自分の研究室にパーク博士がいるのを見つけたエイミーが、事情を問いただす場面です。無断で配置換えが行われていたと知り、動揺と怒りが徐々に膨らんでいく会話の流れに注目です。
Amy: Allow me to rephrase that. What the hell are you doing in my lab?
(言い直すわね。一体、あなた、私の研究室で何をしているの?)Park: I’m sorry, I was reassigned to this project. I was told you were taking a temporary sabbatical to focus on other work.
(すみません、このプロジェクトに配属し直されたんです。あなたは長期休暇を取って他の仕事に専念すると聞いていたので。)Amy: N-No, that-that’s crazy. This is my research.
(な、何よそれ、おかしいでしょ。これは私の研究なのに。)Sheldon: Amy, there you are.
(エイミー、ここにいたのか。)Amy: No, not… Not now, Sheldon, I’m dealing with an epic screwup, and when I find out who’s responsible, they’re gonna get an earful.

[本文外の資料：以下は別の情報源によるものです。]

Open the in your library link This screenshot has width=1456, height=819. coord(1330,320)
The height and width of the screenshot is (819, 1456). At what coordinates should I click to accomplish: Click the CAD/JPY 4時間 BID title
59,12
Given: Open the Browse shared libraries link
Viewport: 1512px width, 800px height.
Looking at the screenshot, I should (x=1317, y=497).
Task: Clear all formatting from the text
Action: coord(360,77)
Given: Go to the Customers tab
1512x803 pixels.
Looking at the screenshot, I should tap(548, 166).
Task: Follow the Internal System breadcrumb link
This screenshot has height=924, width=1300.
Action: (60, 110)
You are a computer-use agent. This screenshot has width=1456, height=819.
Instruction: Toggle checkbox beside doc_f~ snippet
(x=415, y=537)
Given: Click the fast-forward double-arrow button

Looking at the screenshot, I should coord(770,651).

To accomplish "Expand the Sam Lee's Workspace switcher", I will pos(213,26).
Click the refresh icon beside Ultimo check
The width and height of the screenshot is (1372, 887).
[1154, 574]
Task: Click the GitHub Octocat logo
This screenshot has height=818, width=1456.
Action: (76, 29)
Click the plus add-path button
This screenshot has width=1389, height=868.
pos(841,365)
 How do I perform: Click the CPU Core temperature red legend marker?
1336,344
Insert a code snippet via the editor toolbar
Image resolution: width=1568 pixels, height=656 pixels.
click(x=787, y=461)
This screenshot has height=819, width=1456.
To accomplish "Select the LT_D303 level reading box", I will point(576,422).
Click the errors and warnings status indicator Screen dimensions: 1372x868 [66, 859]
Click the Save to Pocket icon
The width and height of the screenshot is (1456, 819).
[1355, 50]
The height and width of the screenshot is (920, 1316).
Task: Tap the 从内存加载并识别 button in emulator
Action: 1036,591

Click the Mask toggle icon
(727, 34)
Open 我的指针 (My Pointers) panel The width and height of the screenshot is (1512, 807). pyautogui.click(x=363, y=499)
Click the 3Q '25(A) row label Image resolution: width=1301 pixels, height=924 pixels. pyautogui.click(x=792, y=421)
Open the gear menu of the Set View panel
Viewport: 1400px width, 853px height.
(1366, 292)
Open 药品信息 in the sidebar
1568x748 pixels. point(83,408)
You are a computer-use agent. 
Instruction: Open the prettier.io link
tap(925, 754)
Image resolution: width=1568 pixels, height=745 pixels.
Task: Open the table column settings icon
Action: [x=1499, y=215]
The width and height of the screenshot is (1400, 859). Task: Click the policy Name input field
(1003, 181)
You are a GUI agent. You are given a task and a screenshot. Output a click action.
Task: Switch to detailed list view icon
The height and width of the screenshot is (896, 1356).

(違う、今はダメ。今はダメなの、シェルドン。とんでもない大失態の対応中で、誰の失敗か分かったら、その人はこってり叱られることになるわ。)The Big Bang Theory Season12 Episode5 (The Planetarium Collision)
シーン解説と心理考察
「言い直すわね。一体、あなた、私の研究室で何をしているの?」というエイミーの詰問には、身に覚えのない事態への強い戸惑いが表れています。パーク博士が「このプロジェクトに配属し直されたんです。あなたは長期休暇を取ると聞いていたので」と淡々と答える様子との温度差が、事態の理不尽さを際立たせています。
「な、何よそれ、おかしいでしょ。これは私の研究なのに」という言い淀みには、動揺を抑えきれない様子が見て取れます。そこへシェルドンが何食わぬ顔で声をかけますが、エイミーは取り合う余裕もなく「誰の失敗か分かったら、その人はこってり叱られることになるわ」と言い放ちます。実はこの騒動の原因がシェルドン自身であることを、この時点のエイミーはまだ知りません。剣幕を見せるエイミーと、隣で平然としているシェルドンとの対比に、皮肉な緊張感が漂っています。エイミーが「今はダメ」と二度繰り返す言い方からは、シェルドンに構っている余裕すらないほど頭に血が上っている様子が伝わってきます。
『ビッグバン★セオリー』流・覚え方のコツ
ear(耳)にfull(いっぱい)を重ねて、耳の中に小言や苦情がこれでもかと注ぎ込まれていくイメージを思い浮かべてみましょう。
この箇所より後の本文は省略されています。